#### Material provided ####

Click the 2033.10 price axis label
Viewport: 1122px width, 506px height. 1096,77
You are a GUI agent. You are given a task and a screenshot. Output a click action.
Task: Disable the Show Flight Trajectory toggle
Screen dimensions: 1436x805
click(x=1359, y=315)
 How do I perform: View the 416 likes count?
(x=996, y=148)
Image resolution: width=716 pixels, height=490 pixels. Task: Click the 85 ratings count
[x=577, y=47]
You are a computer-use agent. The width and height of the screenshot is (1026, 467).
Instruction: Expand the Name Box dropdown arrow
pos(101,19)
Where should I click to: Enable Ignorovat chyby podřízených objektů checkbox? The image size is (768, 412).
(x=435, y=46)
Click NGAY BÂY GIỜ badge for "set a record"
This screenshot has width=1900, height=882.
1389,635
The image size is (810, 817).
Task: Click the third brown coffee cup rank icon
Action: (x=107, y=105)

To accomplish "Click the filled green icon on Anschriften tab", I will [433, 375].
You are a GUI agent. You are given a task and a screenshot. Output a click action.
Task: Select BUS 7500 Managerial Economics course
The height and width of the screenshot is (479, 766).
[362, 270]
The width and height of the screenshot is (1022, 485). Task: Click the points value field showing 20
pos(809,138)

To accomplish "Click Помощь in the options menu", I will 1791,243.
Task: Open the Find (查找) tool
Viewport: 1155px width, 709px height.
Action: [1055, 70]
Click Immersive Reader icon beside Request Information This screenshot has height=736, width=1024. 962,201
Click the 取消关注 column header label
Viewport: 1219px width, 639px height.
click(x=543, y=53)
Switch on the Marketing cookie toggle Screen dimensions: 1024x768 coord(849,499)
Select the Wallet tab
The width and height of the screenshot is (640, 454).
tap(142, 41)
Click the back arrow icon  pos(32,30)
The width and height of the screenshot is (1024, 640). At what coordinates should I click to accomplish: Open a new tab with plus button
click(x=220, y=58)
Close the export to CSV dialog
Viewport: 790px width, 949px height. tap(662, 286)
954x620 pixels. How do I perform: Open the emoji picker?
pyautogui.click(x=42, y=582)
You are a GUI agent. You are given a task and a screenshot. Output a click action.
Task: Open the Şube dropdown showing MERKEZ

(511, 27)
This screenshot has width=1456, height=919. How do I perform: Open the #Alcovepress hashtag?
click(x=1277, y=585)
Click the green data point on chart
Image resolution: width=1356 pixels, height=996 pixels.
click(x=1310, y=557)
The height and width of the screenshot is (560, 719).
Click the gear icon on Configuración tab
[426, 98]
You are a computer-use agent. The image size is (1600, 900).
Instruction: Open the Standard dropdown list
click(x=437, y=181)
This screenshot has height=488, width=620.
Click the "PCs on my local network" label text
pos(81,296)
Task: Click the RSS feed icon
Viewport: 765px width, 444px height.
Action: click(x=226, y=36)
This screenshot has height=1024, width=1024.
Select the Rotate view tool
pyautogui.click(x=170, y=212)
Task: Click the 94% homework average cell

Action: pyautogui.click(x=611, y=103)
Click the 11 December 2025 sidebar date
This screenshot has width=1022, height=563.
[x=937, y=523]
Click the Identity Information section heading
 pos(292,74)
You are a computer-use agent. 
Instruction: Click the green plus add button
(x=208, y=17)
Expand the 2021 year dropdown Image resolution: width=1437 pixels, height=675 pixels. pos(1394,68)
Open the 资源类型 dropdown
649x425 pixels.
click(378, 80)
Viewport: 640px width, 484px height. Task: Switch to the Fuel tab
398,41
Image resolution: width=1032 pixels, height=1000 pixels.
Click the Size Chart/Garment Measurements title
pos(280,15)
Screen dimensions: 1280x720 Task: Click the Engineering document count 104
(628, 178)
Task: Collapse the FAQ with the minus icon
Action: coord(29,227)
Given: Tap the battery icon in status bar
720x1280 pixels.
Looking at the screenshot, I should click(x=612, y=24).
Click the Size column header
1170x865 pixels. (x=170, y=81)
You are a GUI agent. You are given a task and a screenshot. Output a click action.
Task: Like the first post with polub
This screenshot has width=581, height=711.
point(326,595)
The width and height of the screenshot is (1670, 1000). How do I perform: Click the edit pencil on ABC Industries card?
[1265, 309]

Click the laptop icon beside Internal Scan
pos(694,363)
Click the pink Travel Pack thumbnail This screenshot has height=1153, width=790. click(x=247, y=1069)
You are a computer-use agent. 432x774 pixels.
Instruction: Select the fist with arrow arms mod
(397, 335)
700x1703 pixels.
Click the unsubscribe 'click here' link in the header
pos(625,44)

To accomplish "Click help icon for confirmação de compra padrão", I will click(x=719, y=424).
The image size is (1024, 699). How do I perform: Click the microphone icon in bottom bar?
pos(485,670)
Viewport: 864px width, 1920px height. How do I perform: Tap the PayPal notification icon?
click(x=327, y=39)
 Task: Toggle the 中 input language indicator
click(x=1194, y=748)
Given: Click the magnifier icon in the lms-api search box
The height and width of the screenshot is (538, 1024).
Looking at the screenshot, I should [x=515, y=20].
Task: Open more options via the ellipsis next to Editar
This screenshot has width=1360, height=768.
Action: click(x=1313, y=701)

####

Select every line above that contains the word "options", and copy it.

■ Answer section:
To accomplish "Click Помощь in the options menu", I will 1791,243.
Task: Open more options via the ellipsis next to Editar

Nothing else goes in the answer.